**WHAT YOU WILL DO:**
After finding the line with "Click the Download arrow icon", restate it and each remaining line of the material word for word, omitting every picture.

┄┄┄┄┄┄┄┄┄┄┄┄┄┄┄┄┄┄┄┄

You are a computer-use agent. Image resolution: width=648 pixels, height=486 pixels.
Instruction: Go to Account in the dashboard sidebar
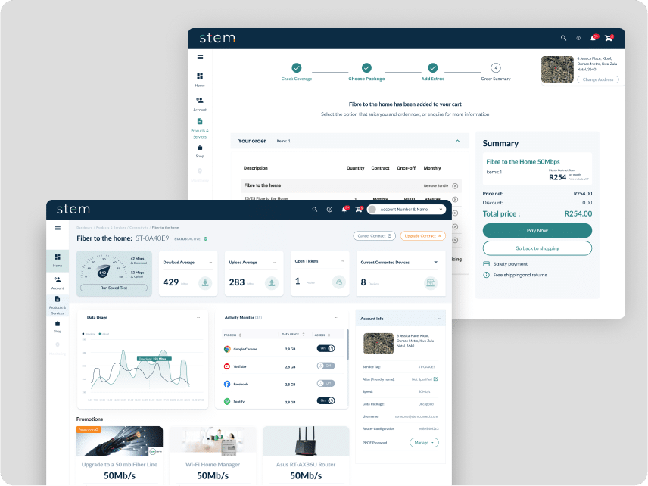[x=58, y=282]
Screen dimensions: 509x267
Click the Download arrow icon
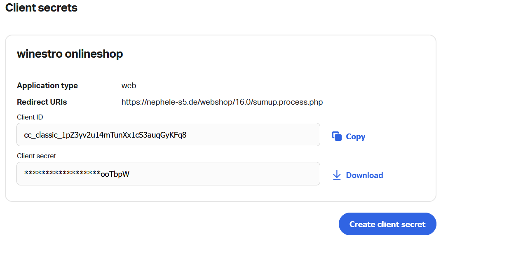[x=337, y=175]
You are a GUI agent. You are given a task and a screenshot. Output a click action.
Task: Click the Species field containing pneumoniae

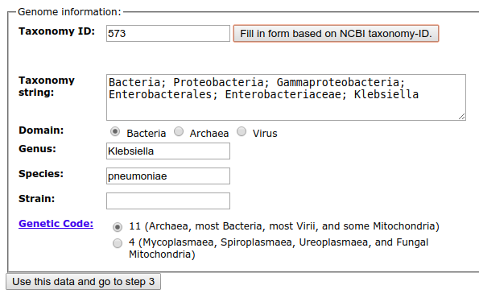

┄┄┄┄┄┄┄┄┄┄┄┄┄┄┄┄┄┄┄┄

**WRITTEN SOLUTION:**
Click the Download arrow icon
[x=337, y=175]
You are a GUI agent. You are given a task and a screenshot. Output a click action.
Task: Click the Species field containing pneumoniae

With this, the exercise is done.